While revenue growth is a powerful motivator when choosing ecommerce tools for your airport, it’s necessary to consider your offering from a more holistic, customer-focused viewpoint. Consistency is key across any third-party service: Particularly one that’s integral to passenger experience.

The pitfalls of inconsistent branding are very real, and we’ll look at those later, but first, there are several important points to consider when honing your airport brand.

The importance of branding

Branding is a crucial aspect of any business. Without branding there would be little to differentiate Starbucks from Costa Coffee or Coca-Cola from a generic soda in the eyes of the consumer.

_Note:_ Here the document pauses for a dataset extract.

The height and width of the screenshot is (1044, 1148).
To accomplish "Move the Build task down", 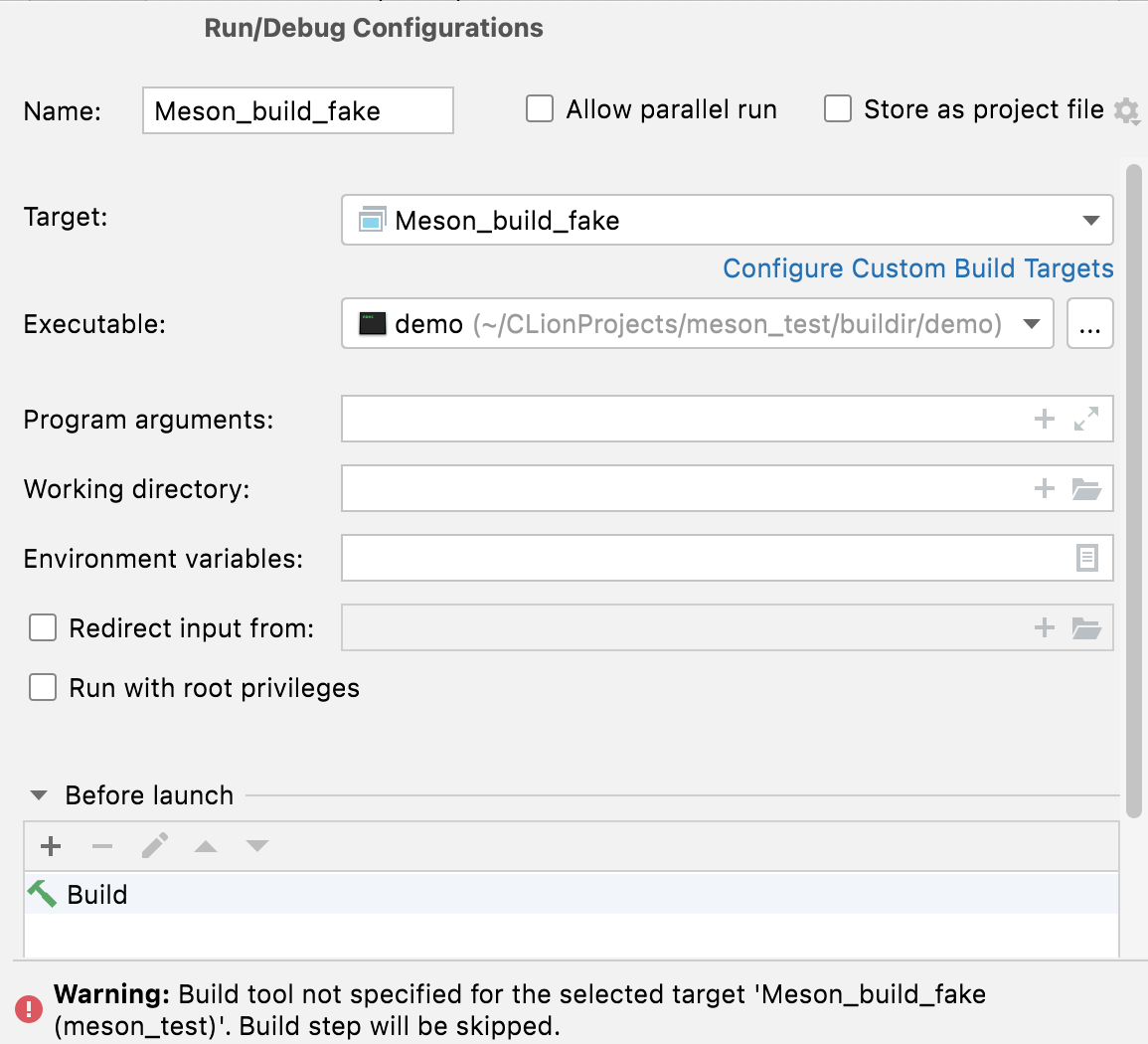I will [257, 845].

A brand is a company’s name, logo, the colours used, its slogan and visual identity. The power of this identity is demonstrated in online quizzes where players are asked to identify brands from their logo alone.

Research shows that a consistent colour palette increases customer recognition by up to 80%. This means that without any additional words or images, consumers can recognise a brand by its signature colours alone.

However, this visual aspect of branding is a tiny fraction of what defines a brand. A brand is all the essential elements that make a business unique and will help customers to identify it across all media and channels – print, website, social platforms and customer experience. Aspects like logo, colour scheme and font should obviously remain consistent, but so must your brand voice, personality and level of service.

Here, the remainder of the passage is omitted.